There are over 300 combining characters like this which do not extend graphemes, and four characters which are not combining but do extend graphemes.
I’ve posted this question on the Unicode mailing list and got some more responses. I’ll post some of them here.
Tom Gewecke wrote:
I'm not an expert on this aspect of Unicode, but I understand that
"grapheme extender" is a finer distinction in character properties
designed to be used in certain specific and complex processes like
grapheme breaking. You might find this blog article helpful in seeing
where it comes into play:
http://useless-factor.blogspot.com/2007/08/unicode-implementers-guide-part-4.html
PS The answer by nwellnhof at StackOverflow is an excellent explanation of this issue in my view.
Philippe Verdy wrote:
Many grapheme extenders are not "combining characters". Combining
characters are classified this way for legacy reasons (the very weak
"general category" property) and this property is normatively
stabilized. As well most combining characters have a non-zero
combining class and they are stabilized for the purpose of
normalization.
Grapheme extenders include characters that are also NOT combining
characters but controls (e.g. joiners). Some graphemclusters are also
more complex in some scripts (there are extenders encoded BEFORE the
base character; and they cannot be classified as combining characters
because combining characters are always encoded AFTER a base
character)
For legacy reasons (and roundtrip compatibility with older standards)
not all scripts are encoded using the UCS character model using
combining characters. (E.g. the Thai script; not following the
"logical" encoding order; but following the model used in TIS-620 and
other standards based on it; including for Windows, and *nix/*nux).
Richard Wordingham wrote:
Spacing combining marks (category Mc) are in general not grapheme
extenders. The ones that are included are mostly included so that the
boundaries between 'legacy grapheme clusters'
http://www.unicode.org/reports/tr29/tr29-23.html are invariant under
canonical equivalence. There are six grapheme extenders that are not
nonspacing (Mn) or enclosing (Me) and are not needed by this rule:
ZWNJ, ZWJ, U+302E HANGUL SINGLE DOT TONE MARK U+302F HANGUL DOUBLE DOT
TONE MARK U+FF9E HALFWIDTH KATAKANA VOICED SOUND MARK U+FF9F HALFWIDTH
KATAKANA SEMI-VOICED SOUND MARK
I can see that it will sometimes be helpful to ZWNJ and ZWJ along with
the previous base character. The fullwidth soundmarks U+3099 and
U+309A are included for reasons of canonical equivalence, so it makes
sense to include their halfwidth versions.
I don't actually see the logic for including U+302E and U+302F. If
you're going to encourage forcing someone who's typed the wrong base
character before a sequence of 3 non-spacing marks to retype the lot,
you may as well do the same with Hangul tone marks.
May I quote from Yannis Haralambous' Fonts and Encodings, page 116f.:
The idea is that a script or a system of notation is sometimes too
finely divided into characters.
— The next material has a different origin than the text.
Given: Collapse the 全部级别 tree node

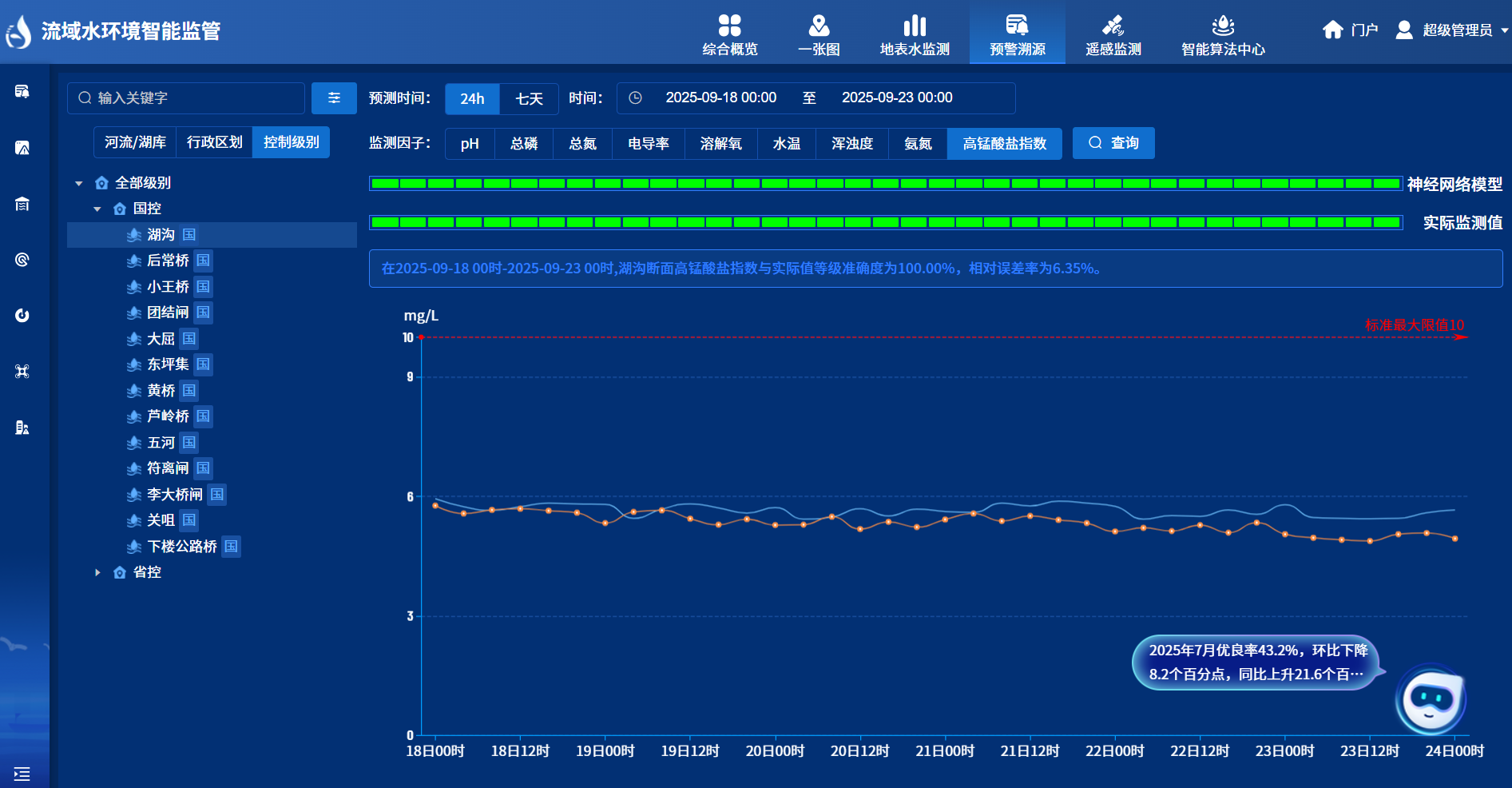Looking at the screenshot, I should click(79, 184).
And when we have cut constructs up
into characters, there is no way to put them back together again to
rebuild larger characters. For example, Catalan has the ligature
‘ŀl’. This ligature is encoded as two Unicode characters: an ‘ŀ’
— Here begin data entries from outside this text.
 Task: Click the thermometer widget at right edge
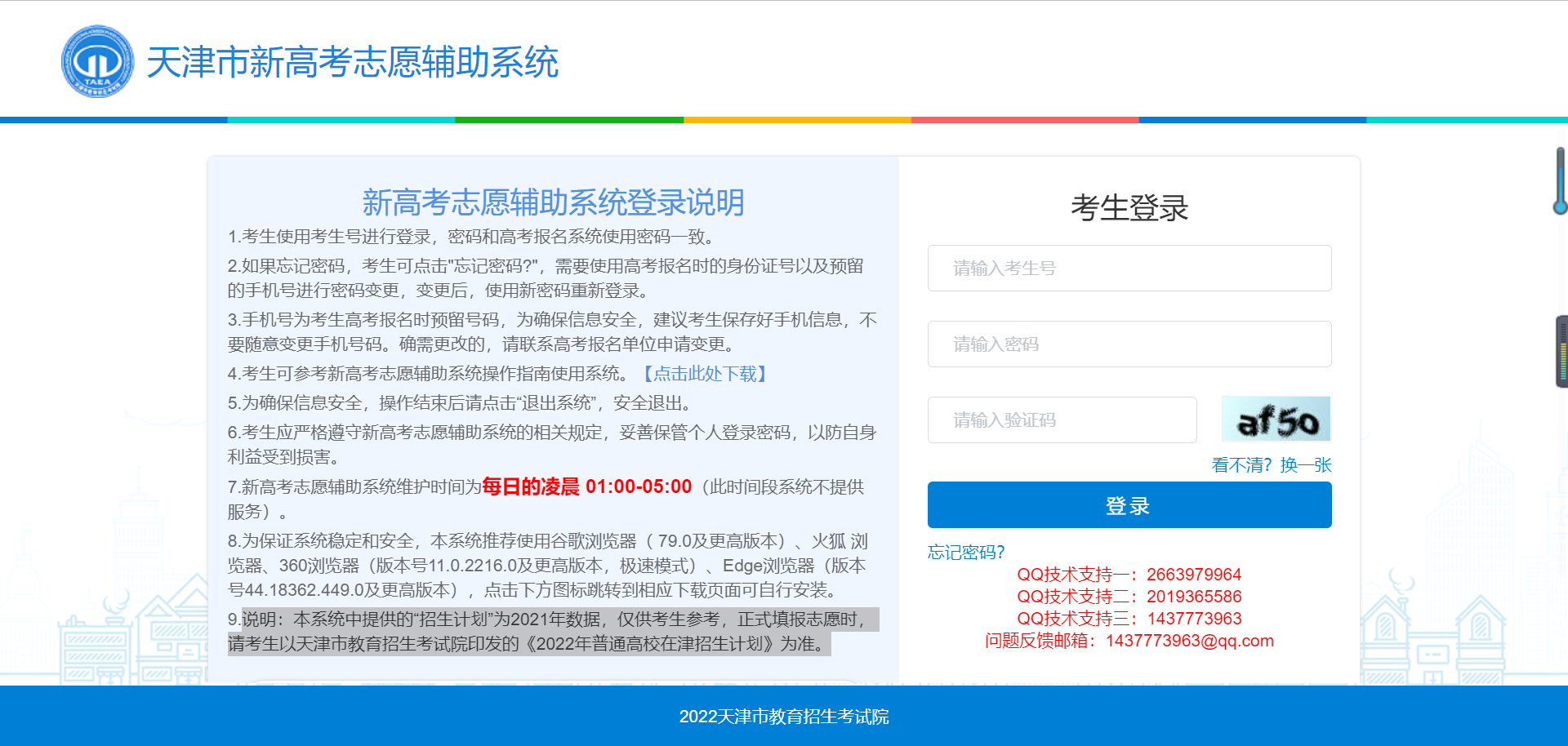click(1560, 181)
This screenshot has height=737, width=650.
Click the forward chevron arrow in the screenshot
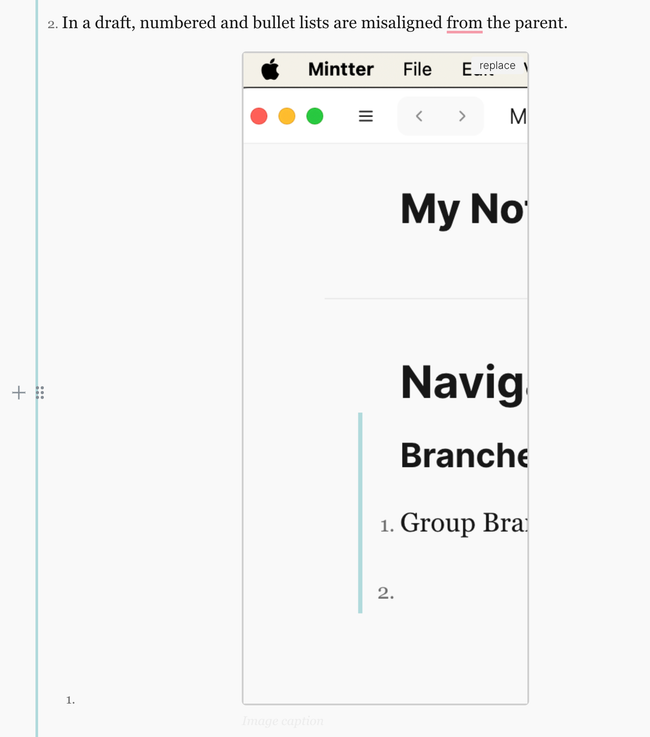pyautogui.click(x=462, y=116)
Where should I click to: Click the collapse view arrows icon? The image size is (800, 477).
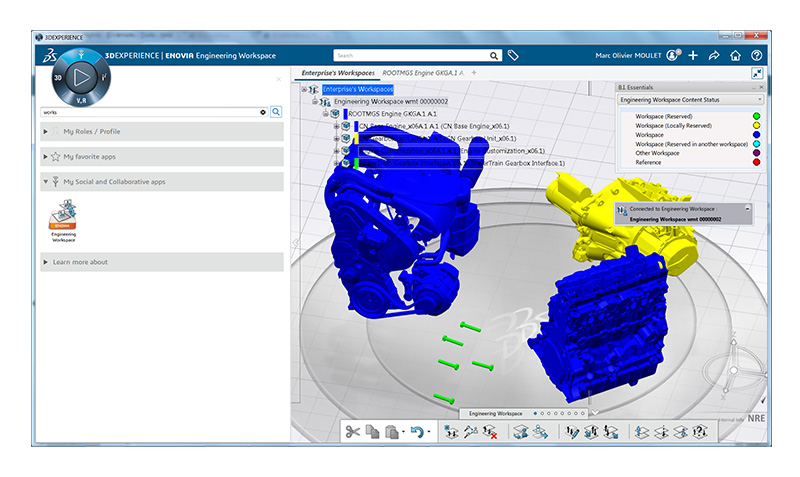[x=757, y=73]
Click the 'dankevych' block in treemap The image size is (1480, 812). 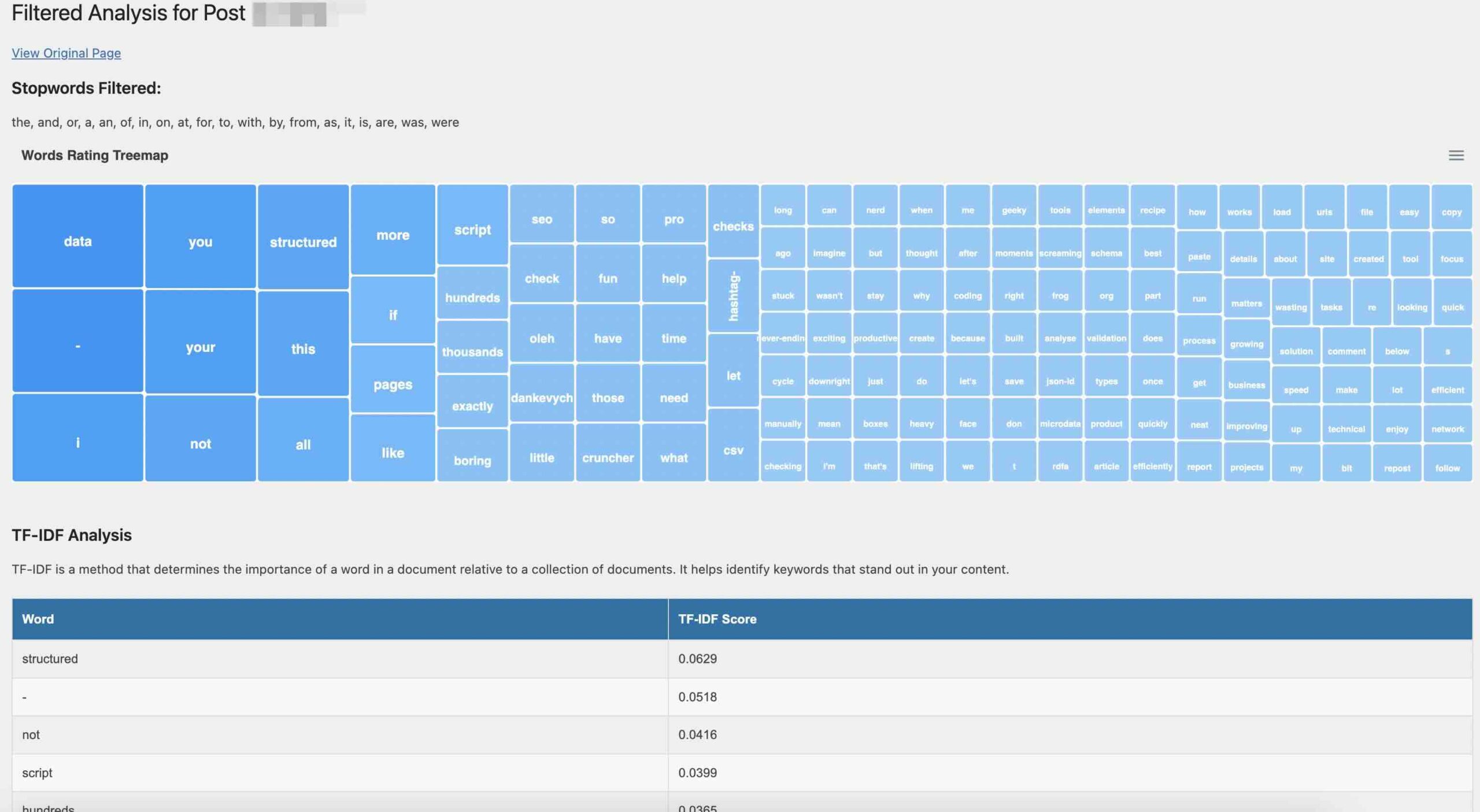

0x0140 latin small letter l with middle dot and an ordinary ‘l’. But
this division may not always be what we want.
Suppose that we wish to
place a circumflex accent over this ligature, as we might well wish to
do with the ligatures ‘œ’ and ‘æ’. How can this be done in Unicode?
To allow users to build up characters in constructs that play the rôle
of new characters, Unicode introduced three new properties (grapheme
base, grapheme extension, grapheme link) and one new character:
0x034F combining grapheme joiner.
So the way I see it, this means that grapheme extenders are used to apply (for example) accents on characters that are themselves composed of several characters.